Monday, March 30, 2009

Escapist TV?

I watched the premiere last night of the new television series"The No. 1 Ladies' Detective Agency" last night on HBO, based on the books by Alexander McCall Smith. It was quite good (Jill Scott was an excellent Precious Ramotswe, for one!) and was really filled with the palpable love you feel McCall Smith has for Botswana when reading the books.

There is much debate about the appropriateness of McCall Smith's books. As a fairly decent Newsweek article asks, "is it appropriate for an escapist fantasy to be set in a culture where so many people are suffering?" When I first read the books, I had more "issues" with the escapist plot itself than where it was set. To me, it wasn't fair/unfair to set it in an African country, but I did feel slightly disappointed in the narrative as narrative. I've since heard the series compared to "Murder, She Wrote," which is perhaps quite apt. I suppose I was just expecting more, the first time I read it. I did feel, however, quite strongly, the sense of the setting: the love of bush tea, the love of the land, the love of the people.

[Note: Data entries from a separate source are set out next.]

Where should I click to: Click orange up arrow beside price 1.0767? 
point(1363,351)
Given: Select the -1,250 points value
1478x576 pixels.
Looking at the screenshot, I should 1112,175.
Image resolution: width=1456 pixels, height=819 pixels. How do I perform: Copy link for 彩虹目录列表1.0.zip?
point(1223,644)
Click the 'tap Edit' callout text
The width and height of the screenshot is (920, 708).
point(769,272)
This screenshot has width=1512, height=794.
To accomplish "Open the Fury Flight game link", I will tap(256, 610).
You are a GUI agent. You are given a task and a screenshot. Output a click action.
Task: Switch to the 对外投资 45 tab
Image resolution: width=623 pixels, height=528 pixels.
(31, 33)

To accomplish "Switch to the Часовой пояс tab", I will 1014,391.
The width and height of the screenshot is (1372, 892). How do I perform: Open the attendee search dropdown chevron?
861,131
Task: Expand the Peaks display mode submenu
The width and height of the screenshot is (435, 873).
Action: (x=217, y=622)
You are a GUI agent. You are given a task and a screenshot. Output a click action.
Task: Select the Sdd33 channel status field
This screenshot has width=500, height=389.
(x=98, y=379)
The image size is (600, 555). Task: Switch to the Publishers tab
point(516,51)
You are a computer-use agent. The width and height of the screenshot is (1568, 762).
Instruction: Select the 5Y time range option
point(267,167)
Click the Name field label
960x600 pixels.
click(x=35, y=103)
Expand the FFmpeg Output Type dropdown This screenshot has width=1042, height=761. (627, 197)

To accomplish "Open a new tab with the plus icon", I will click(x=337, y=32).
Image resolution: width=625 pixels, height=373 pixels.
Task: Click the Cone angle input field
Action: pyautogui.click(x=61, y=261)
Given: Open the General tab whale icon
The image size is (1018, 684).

The Newsweek article responds to criticisms about the setting by observing that ""Agency," like any other fictional story, should be judged on how skillfully it renders its world, not on the degree to which its world reflects reality. After all, the movies and television shows that have depicted Africa as a slide show of human suffering haven't shown the entire picture either." Indeed! It worries me that children grow up only hearing doom and gloom. I read a picture book about a young girl in Lesotho to a class of elementary school children last year, and one child raised his hand to ask me, "But aren't all children in Africa poor?" I would love for this child, and people who see Africa this way, to experience for a second, even via TV, a more positive image of life in African countries. I am ashamed to say I've never visited the continent, but my cousin lives, and is raising his two daughters, in Cape Town.

I think it's funny that I had the most concrete memory of Precious sitting down to tea in my head from reading the books, especially when I read the following in in a 2006 column in the Observer where McCall Smith wrote that "it is not for entirely escapist reasons that people visit and revisit such scenes; the small rituals of life - the drinking of tea and the eating of cake - are really big things in disguise. We need to sit down at the table with others while discussing with them the small, and the major, events of our lives. These activities anchor us in our relationships with others and establish patterns in our lives."

So check it out. Sundays @ 8 on HBO.

1 comment:

  1. Yay- you're back! I missed you last week! I haven't read (or watched) any of the McCall Smith books, but now I'm curious. It's on my summer reading list.